Effect of moderate electric field on rheological properties, cell wall components, and microstructure of apple tissue

The synergistic effect of electrical and thermal treatment on the microstructure and rheological characteristics of apple tissue under moderate electric field (MEF) is poorly understood. This study investigated the effects of electric field strength and temperature on stress relaxation characteristics, cell microstructure, and cell wall components of apple tissue to understand the relationships between the parameters of the rheological equation and cell wall components. The stress relaxation curves of MEF-treated apple tissues were significantly different from those treated with the traditional water bath method at the same temperature (p < 0.05). Higher electric field strength and temperature significantly reduced the elasticity and viscosity of apple tissue. The contents of water-soluble pectin (WSP), chelator-soluble pectin (CSP), Na2CO3-soluble pectin (NSP), and hemicellulose all decreased with an increase in temperature.
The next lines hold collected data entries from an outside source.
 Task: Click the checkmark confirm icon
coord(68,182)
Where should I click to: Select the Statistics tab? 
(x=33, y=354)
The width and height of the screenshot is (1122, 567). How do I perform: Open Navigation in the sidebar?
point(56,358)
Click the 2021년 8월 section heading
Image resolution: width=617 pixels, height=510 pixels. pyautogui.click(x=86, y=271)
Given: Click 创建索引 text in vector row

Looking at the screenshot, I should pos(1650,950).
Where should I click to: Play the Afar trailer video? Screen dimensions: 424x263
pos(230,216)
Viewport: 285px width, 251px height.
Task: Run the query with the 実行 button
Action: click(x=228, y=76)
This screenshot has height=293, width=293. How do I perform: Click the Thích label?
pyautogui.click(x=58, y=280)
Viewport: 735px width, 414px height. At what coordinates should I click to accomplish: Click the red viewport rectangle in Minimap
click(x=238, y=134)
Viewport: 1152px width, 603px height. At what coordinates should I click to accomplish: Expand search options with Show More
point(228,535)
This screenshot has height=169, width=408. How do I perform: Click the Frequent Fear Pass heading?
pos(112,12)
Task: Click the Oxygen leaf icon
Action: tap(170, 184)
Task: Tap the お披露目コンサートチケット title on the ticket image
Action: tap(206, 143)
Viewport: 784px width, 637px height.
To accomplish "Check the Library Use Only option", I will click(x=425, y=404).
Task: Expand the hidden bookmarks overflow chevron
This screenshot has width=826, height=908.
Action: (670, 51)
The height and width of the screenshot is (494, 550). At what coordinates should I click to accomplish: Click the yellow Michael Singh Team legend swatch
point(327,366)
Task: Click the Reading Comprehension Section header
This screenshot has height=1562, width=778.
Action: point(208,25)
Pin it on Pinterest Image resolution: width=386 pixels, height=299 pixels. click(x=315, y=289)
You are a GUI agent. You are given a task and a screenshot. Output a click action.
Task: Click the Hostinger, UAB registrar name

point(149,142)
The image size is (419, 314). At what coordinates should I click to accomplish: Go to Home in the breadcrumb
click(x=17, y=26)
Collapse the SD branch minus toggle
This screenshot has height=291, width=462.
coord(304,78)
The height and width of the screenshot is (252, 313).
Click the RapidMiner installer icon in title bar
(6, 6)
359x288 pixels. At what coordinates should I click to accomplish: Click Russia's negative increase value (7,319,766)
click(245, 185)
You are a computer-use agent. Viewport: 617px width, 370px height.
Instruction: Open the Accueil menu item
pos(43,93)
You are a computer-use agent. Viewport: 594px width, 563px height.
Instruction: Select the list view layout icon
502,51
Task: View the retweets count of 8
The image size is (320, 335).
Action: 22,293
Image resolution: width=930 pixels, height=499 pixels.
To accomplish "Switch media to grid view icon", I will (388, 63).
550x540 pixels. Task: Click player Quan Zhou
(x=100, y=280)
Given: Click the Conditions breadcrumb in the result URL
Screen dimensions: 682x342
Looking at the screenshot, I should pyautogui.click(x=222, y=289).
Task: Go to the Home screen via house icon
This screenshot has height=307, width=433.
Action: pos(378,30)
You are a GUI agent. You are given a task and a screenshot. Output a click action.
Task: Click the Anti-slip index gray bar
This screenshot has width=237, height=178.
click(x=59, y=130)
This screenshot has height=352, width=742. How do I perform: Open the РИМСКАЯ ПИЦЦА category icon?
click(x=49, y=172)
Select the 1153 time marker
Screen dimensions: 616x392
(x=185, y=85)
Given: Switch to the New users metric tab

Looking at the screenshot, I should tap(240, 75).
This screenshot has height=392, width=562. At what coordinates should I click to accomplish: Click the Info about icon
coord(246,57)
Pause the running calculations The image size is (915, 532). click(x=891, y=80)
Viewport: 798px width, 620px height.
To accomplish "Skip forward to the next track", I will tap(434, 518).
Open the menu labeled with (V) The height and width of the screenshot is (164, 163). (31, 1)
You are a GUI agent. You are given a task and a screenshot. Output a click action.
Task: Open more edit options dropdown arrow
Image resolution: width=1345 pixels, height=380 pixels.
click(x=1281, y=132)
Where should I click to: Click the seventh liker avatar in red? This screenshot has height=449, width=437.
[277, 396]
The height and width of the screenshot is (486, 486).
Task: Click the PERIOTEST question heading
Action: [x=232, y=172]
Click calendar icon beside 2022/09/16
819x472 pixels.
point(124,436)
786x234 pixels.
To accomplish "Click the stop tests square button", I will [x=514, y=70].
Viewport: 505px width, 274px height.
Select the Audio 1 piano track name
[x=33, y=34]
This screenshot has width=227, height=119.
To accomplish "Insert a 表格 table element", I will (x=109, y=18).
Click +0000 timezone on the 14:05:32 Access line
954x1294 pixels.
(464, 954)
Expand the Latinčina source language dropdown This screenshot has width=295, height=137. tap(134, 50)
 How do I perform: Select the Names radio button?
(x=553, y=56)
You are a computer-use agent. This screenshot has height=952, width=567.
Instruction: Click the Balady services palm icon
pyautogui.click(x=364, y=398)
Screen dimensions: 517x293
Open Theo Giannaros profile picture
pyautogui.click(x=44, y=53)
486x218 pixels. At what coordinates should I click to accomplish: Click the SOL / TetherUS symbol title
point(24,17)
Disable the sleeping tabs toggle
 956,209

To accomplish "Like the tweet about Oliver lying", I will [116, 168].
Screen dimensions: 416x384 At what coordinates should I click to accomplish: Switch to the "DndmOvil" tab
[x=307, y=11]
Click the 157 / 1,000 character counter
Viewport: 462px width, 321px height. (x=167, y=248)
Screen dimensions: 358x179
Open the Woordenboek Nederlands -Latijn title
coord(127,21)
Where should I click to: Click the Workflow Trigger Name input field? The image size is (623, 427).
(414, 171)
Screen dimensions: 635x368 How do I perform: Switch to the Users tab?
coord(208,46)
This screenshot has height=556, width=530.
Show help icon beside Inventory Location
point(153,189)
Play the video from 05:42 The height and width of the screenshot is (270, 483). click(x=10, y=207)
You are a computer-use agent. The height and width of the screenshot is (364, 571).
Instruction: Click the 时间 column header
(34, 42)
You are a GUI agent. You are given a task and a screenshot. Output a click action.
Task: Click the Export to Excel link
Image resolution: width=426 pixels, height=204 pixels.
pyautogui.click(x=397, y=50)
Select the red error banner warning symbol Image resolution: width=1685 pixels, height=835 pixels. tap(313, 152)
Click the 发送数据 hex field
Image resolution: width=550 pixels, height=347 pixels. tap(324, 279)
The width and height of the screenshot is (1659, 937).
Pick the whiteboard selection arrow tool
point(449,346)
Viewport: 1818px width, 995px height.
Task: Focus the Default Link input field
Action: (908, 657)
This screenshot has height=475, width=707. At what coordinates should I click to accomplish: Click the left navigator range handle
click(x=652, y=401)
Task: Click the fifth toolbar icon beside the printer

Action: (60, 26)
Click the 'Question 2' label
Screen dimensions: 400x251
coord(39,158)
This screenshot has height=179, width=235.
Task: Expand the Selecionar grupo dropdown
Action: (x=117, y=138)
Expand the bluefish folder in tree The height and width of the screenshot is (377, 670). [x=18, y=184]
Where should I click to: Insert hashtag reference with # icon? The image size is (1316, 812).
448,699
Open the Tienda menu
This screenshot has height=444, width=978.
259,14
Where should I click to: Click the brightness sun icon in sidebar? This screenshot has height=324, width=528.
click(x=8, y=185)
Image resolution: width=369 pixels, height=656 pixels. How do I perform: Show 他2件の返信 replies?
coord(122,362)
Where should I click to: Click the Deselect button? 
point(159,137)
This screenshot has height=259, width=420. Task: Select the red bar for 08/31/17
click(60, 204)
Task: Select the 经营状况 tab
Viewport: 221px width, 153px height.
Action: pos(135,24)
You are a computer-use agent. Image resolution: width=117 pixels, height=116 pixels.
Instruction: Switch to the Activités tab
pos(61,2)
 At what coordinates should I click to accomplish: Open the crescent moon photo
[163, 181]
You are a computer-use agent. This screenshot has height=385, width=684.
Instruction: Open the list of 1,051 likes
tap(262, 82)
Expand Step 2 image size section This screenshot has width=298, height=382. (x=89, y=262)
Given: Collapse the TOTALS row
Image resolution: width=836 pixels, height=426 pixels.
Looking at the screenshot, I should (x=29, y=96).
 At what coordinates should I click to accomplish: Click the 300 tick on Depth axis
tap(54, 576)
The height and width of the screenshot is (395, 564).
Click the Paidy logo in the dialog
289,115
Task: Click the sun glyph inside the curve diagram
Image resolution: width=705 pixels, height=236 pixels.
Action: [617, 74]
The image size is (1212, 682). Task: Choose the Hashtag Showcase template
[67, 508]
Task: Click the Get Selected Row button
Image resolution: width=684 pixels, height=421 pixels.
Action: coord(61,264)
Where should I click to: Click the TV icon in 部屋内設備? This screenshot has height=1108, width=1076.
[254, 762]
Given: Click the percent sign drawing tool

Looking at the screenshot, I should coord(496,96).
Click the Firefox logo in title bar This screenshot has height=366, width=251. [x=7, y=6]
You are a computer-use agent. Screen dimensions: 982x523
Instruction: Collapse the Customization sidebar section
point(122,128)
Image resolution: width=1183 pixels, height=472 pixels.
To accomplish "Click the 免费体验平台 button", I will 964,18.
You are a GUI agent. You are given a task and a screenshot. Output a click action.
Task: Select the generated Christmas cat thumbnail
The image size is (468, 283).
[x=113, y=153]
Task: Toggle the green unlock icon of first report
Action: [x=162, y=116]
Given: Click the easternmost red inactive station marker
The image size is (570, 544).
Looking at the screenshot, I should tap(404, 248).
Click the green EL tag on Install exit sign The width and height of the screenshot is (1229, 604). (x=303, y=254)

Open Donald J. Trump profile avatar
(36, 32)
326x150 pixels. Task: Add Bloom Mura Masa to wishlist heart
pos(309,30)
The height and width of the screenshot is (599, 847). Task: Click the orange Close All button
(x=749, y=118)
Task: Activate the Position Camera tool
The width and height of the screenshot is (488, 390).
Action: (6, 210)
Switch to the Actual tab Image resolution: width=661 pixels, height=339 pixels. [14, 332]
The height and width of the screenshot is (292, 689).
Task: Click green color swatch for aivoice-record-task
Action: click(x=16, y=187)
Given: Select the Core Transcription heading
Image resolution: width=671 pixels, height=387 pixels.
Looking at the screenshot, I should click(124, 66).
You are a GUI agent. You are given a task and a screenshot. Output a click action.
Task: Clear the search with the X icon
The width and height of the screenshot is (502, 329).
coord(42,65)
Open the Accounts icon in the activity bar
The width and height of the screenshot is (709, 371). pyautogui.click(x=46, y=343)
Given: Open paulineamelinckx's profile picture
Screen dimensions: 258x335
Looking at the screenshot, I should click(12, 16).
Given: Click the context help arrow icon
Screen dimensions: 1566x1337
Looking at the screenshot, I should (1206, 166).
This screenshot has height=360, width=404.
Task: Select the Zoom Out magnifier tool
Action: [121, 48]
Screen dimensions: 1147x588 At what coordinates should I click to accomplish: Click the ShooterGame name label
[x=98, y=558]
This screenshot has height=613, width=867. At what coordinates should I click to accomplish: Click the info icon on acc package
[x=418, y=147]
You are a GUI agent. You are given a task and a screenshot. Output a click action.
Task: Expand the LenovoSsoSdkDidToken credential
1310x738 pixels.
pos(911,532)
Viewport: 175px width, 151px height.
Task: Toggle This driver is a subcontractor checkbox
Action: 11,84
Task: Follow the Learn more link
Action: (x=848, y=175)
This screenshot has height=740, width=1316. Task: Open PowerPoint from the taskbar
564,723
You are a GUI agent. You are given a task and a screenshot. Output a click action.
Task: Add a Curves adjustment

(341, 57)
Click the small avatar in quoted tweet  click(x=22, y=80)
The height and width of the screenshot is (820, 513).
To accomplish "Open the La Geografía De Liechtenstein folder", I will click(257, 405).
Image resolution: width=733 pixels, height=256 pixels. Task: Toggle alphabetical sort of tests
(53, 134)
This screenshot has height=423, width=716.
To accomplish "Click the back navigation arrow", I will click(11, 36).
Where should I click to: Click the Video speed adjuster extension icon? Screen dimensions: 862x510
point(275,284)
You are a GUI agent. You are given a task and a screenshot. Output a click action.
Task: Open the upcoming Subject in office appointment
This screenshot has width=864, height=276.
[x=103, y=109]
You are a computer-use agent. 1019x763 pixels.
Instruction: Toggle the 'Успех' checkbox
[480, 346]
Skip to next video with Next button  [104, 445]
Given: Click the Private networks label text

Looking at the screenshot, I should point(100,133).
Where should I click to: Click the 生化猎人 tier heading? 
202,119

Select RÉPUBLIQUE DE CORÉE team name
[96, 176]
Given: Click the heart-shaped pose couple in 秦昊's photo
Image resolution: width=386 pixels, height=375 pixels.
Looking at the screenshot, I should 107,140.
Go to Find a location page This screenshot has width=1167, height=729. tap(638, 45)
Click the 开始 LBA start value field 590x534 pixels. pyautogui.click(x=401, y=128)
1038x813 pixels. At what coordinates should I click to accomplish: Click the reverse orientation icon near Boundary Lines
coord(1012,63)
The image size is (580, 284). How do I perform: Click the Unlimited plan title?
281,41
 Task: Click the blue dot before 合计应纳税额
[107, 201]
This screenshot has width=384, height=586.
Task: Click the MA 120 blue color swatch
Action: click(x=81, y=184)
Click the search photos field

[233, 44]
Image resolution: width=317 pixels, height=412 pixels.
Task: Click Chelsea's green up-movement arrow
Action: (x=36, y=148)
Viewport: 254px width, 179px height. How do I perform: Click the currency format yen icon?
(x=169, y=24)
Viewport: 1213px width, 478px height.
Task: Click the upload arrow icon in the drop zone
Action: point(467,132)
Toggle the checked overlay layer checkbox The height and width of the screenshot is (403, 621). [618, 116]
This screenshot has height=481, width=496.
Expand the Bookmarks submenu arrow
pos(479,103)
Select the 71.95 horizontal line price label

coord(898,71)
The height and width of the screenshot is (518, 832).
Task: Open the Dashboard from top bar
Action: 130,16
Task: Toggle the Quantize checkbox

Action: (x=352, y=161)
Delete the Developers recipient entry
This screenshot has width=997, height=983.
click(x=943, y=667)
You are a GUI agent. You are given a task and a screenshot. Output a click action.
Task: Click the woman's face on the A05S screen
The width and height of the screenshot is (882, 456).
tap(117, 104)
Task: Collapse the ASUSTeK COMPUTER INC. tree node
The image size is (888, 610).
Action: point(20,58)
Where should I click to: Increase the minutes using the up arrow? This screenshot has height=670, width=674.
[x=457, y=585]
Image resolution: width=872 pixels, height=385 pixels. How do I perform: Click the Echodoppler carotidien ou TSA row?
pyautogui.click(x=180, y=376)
At the same temperature, under the applied electric field, WSP decreased while CSP and NSP increased in apple tissue. In addition, increasing electric field strength increased WSP and decreased CSP, NSP, and hemicellulose. The decrease in CSP, NSP, and hemicellulose contents and increased electropermeability of the cell membrane were the main reasons that derived viscoelasticity changes in apple tissue under MEF. Furthermore, the temperature was the main reason for plasmolysis in apple tissue cells and induced decomposition of the cell wall and dissolution of the cell membrane. The electric field promoted the electropermeability of the cell membrane increasing the decomposition of the cell wall. These findings increase our understanding of the MEF pretreatment technology for the processing of fruits and vegetables.